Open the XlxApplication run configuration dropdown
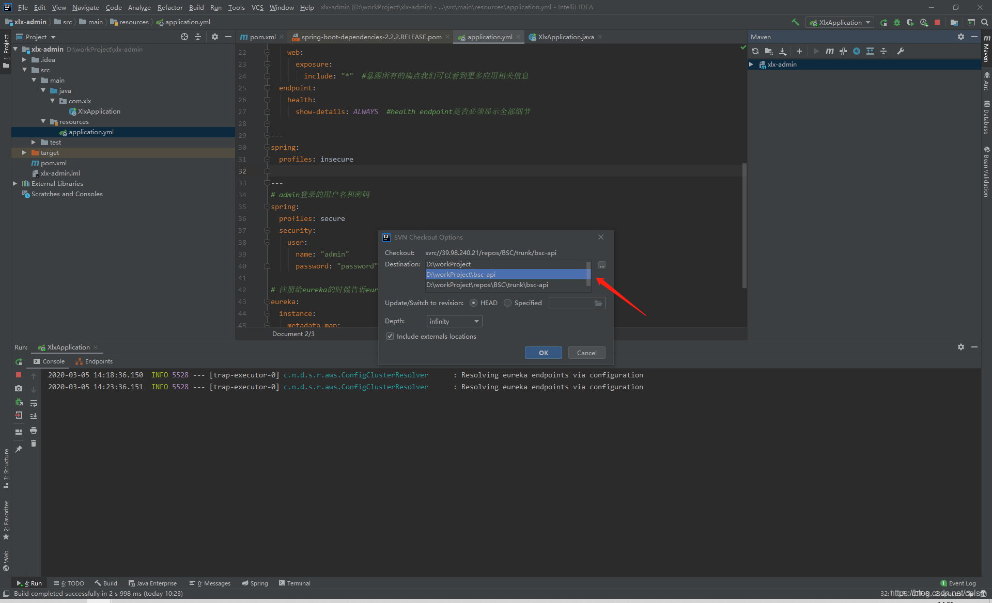Image resolution: width=992 pixels, height=603 pixels. click(840, 23)
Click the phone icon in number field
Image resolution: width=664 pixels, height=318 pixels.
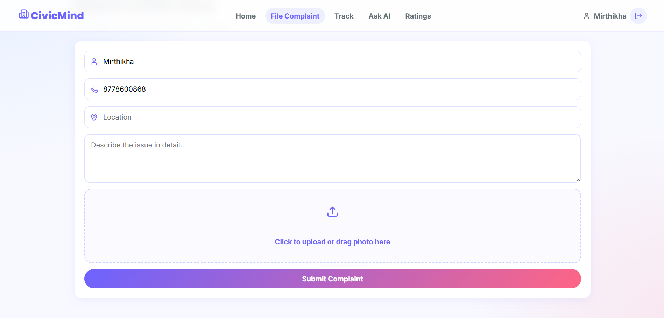pos(94,89)
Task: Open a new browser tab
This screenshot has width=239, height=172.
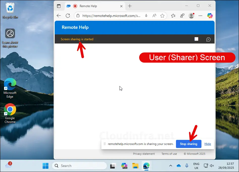Action: click(x=130, y=6)
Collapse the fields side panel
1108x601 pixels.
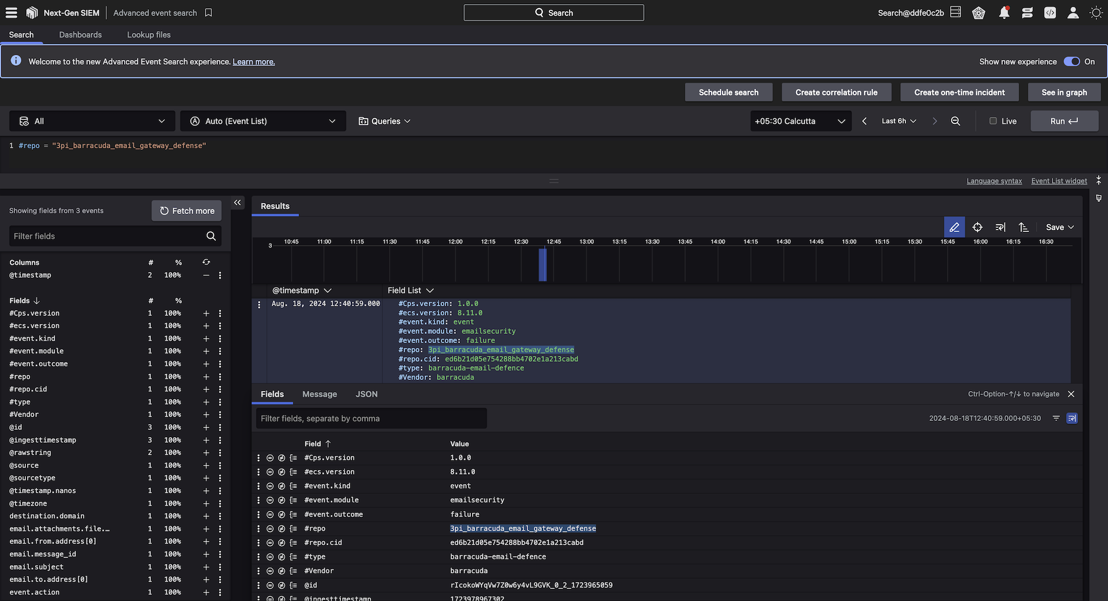click(x=237, y=202)
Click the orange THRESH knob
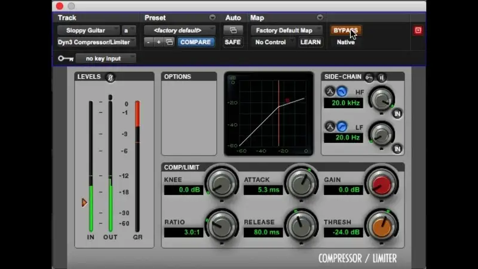Screen dimensions: 478x269 [x=381, y=225]
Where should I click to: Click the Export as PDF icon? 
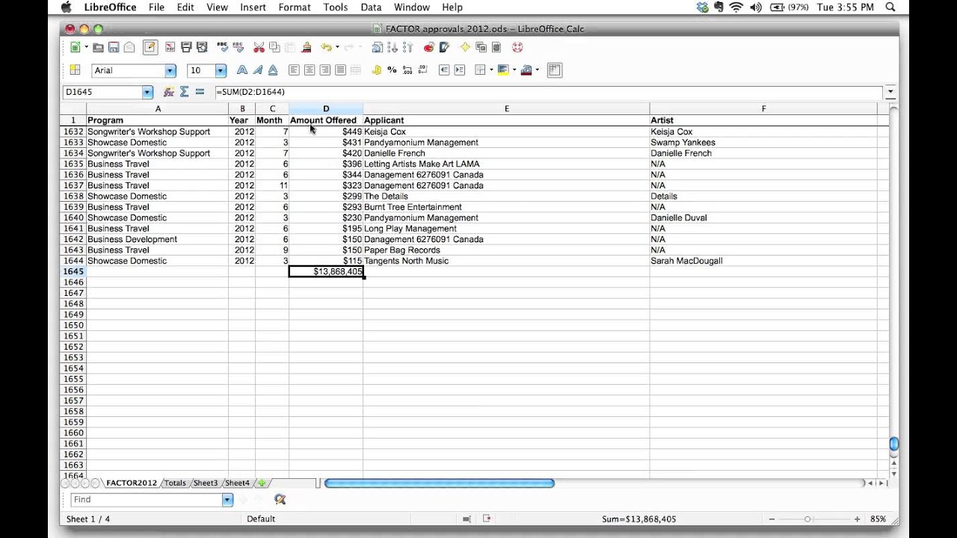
____
Which lines in the material above contain the string "icon"? Pick out each one and copy it in full, treating uppercase and lowercase as different.

REPLY:
Click the phone icon in number field
Where should I click to: Click the Export as PDF icon? 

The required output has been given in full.